— Task brief —
Exclude the pictures and set down, unaltered, the lines from the one that holds "This screenshot has height=699, width=949." through the end of the data.

::::::::::

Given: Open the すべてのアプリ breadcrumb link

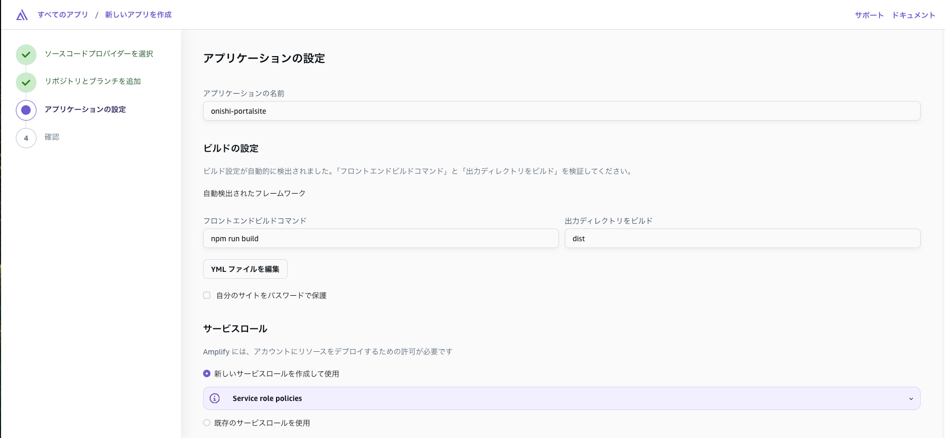Looking at the screenshot, I should 63,15.
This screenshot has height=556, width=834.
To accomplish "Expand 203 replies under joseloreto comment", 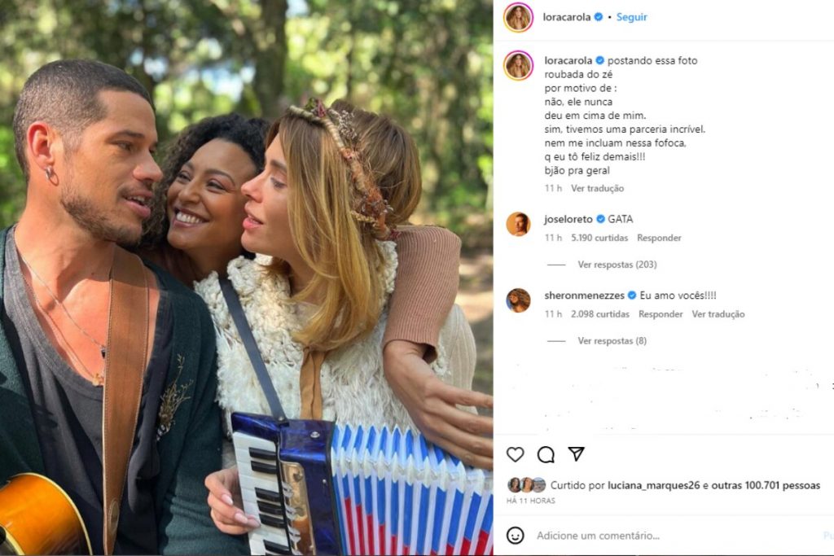I will click(617, 265).
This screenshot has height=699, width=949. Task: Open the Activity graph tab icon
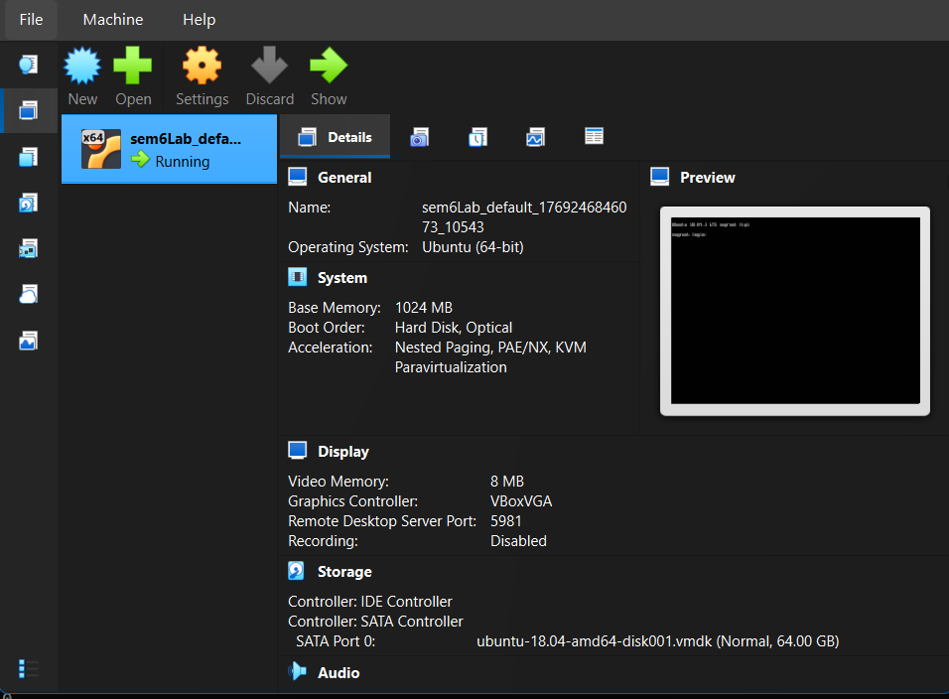tap(535, 137)
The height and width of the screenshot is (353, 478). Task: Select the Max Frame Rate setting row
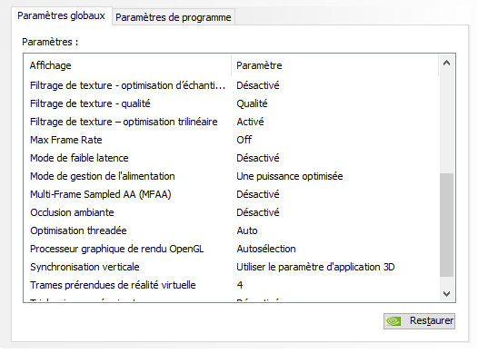[x=232, y=140]
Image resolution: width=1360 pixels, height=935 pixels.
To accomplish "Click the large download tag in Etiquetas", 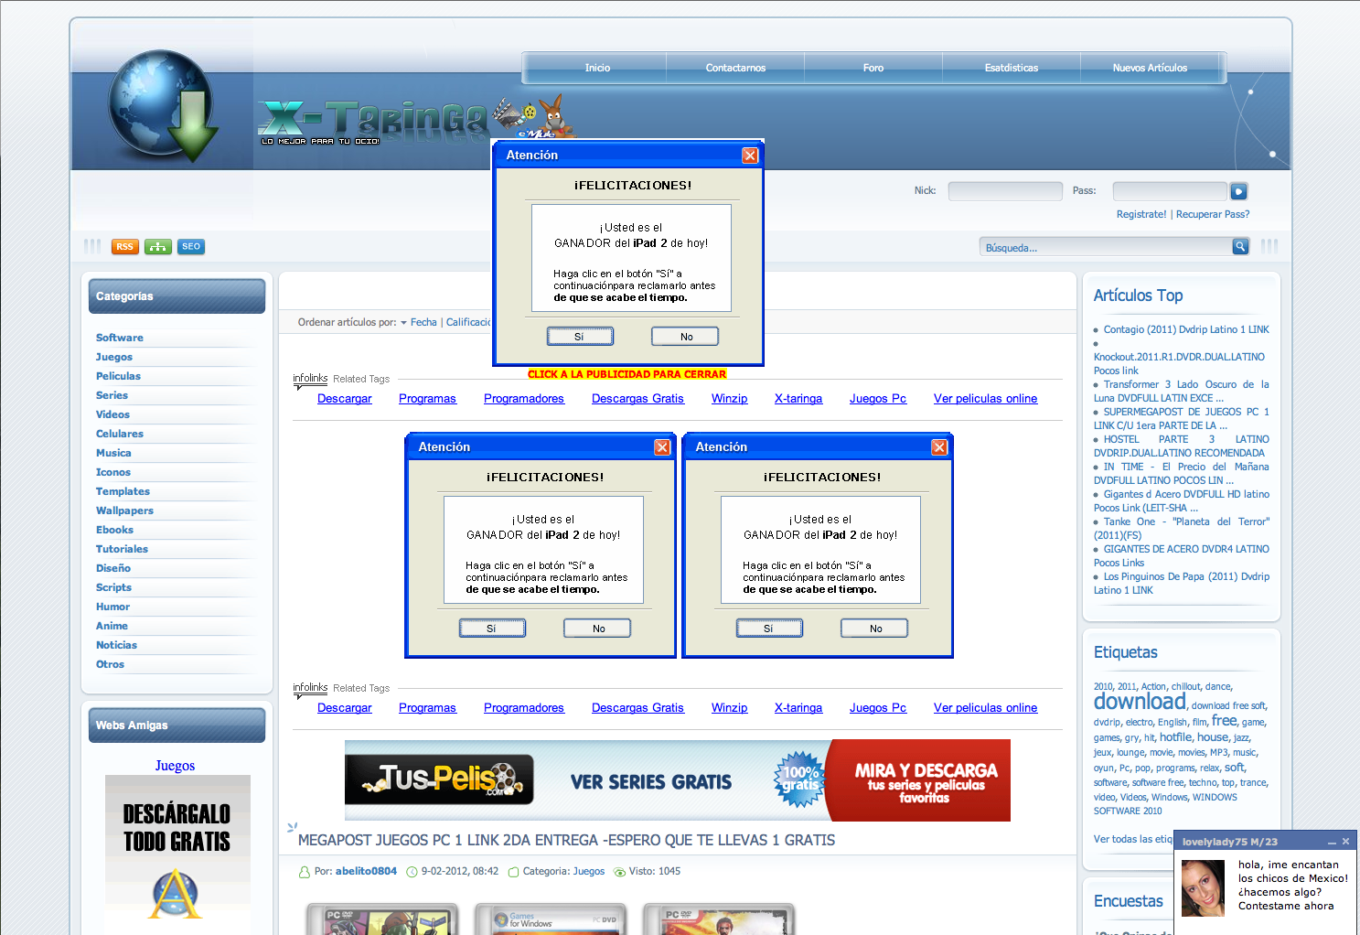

::::::::::

— Answer to the exercise —
This screenshot has height=699, width=949. Task: Open the Activity graph tab icon
tap(535, 137)
The height and width of the screenshot is (353, 478). Task: Select the Max Frame Rate setting row
[x=232, y=140]
Image resolution: width=1360 pixels, height=935 pixels.
To accomplish "Click the large download tag in Etiquetas", 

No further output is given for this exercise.